Hans Rosling has been justly acclaimed for a couple of TED talks on global health in which he makes mesmerizing use of his (and now Google’s) GapMinder software, which he uses to tell compelling stories with data. The software is very cool, but what really makes the stories come to life is Rosling’s narrative. Data analysis, for him, is a performance art.
I’ve been thinking about this because I’ve been trying to investigate a perceived crime wave in my home town. You’d think it would be straightforward to get hold of the data but, after four months, I’m still trying. Meanwhile, however, I found some historical data at the Bureau of Justice, and I decided to see what I could make of that.
The visualizations shown in today’s screencast were done with Many Eyes, which is another very cool piece of software. But what I realized while making them is that narrated animation is really the secret sauce. Analytical software, whether it’s Excel or GapMinder or Many Eyes or something else, is necessary but not sufficient. The stories that people will understand, and remember, are the ones that have been performed well.
Now I’m no Hans Rosling, and you certainly won’t see me swallow a sword at the end of this screencast — as he amazingly does at the end of this video. But I will be trying to emulate his example when I tell stories with data. And I’m struck, once again, by the way in which screencasting can bring software interaction to life.

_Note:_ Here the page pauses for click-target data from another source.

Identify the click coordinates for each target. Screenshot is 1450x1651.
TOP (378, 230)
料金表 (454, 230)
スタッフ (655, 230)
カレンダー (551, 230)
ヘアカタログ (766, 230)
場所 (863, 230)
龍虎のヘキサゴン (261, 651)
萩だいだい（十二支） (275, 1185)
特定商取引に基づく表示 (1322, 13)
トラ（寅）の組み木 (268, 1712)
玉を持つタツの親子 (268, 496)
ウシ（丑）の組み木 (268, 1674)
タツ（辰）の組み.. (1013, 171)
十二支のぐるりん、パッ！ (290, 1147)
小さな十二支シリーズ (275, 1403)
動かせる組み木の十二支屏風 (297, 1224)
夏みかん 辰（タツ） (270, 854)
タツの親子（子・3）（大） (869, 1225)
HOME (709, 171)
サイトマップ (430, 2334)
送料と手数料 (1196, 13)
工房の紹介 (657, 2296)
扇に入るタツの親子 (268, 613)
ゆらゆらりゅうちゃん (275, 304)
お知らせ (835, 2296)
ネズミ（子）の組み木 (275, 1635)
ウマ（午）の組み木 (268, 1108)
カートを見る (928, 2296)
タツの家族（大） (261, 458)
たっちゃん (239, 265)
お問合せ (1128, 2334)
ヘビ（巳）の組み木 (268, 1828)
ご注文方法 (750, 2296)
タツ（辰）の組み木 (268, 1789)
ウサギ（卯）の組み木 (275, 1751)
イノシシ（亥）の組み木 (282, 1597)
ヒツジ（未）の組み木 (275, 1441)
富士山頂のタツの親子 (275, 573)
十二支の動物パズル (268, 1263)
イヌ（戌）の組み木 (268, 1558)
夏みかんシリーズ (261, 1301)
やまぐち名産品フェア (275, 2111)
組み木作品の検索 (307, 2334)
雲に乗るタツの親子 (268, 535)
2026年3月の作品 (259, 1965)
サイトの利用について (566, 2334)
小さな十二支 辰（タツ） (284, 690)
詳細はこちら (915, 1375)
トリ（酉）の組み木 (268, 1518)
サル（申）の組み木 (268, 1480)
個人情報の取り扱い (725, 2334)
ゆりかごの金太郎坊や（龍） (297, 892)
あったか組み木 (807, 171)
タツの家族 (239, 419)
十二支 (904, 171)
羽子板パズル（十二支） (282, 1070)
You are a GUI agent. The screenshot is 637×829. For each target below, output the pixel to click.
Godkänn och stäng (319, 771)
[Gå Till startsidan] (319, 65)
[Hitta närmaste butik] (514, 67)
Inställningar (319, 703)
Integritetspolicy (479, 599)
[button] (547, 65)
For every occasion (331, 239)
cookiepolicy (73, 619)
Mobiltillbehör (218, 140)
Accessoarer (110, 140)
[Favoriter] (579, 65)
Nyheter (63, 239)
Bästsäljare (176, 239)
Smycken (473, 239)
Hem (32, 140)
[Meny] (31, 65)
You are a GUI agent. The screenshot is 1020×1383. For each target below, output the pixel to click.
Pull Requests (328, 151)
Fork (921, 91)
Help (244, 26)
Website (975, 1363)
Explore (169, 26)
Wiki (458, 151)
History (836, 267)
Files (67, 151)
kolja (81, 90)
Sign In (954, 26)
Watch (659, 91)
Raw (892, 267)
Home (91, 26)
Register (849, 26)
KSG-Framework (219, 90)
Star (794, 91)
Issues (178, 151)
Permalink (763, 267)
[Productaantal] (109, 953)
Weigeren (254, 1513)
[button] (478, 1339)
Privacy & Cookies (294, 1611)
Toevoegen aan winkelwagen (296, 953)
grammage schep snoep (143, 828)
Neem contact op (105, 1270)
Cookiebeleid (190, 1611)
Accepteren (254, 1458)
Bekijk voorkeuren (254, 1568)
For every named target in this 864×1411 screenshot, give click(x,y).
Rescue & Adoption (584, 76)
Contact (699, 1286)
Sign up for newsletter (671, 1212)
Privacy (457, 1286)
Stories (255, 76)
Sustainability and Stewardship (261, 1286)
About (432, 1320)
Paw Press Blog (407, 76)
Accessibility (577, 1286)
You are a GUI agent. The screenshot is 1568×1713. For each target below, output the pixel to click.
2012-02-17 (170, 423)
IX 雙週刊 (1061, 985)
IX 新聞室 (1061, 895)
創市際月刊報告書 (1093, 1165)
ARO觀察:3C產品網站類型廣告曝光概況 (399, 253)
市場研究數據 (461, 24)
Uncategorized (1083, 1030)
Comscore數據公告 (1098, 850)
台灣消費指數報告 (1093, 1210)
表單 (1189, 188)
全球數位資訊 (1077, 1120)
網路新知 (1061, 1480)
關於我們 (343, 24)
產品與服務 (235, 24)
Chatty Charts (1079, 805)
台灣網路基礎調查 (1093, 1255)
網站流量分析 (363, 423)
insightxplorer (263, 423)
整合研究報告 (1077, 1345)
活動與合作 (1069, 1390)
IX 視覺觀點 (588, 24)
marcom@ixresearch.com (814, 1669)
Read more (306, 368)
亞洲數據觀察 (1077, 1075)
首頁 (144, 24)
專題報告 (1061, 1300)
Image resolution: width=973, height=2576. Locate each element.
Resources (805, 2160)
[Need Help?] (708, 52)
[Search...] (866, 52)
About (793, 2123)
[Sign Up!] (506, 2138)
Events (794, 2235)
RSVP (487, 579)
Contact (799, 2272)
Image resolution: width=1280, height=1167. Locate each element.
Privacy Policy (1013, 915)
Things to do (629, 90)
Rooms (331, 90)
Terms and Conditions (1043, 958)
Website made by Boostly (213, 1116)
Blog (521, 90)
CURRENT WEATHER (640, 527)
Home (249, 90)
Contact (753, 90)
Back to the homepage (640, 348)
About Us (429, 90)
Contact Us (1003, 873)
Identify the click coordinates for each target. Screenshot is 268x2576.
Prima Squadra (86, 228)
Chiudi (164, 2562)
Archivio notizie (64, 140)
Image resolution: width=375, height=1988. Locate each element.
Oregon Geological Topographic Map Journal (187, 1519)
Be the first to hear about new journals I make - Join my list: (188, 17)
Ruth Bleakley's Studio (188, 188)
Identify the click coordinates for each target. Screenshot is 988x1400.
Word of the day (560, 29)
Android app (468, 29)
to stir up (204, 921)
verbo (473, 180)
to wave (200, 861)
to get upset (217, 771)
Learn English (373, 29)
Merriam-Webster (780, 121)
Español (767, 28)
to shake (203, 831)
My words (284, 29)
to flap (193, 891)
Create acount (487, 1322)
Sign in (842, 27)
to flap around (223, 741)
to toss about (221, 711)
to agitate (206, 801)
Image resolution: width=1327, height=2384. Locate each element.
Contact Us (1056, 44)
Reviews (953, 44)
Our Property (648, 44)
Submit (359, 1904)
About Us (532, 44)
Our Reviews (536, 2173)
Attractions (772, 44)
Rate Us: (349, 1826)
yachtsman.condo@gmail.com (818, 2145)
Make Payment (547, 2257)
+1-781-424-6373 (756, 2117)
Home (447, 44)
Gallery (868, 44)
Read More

The charts used in my screencast could have been made in Excel or in any other charting package. By making them in Many Eyes, I added the important new dimension of social analysis. So you can visit the data sets there, comment on the visualizations, and add your own visualizations. But data analysis as performance art goes beyond the snapshots produced by analytical tools. It lives in the interstitial spaces between the snapshots, traces a narrative arc, shows as it tells.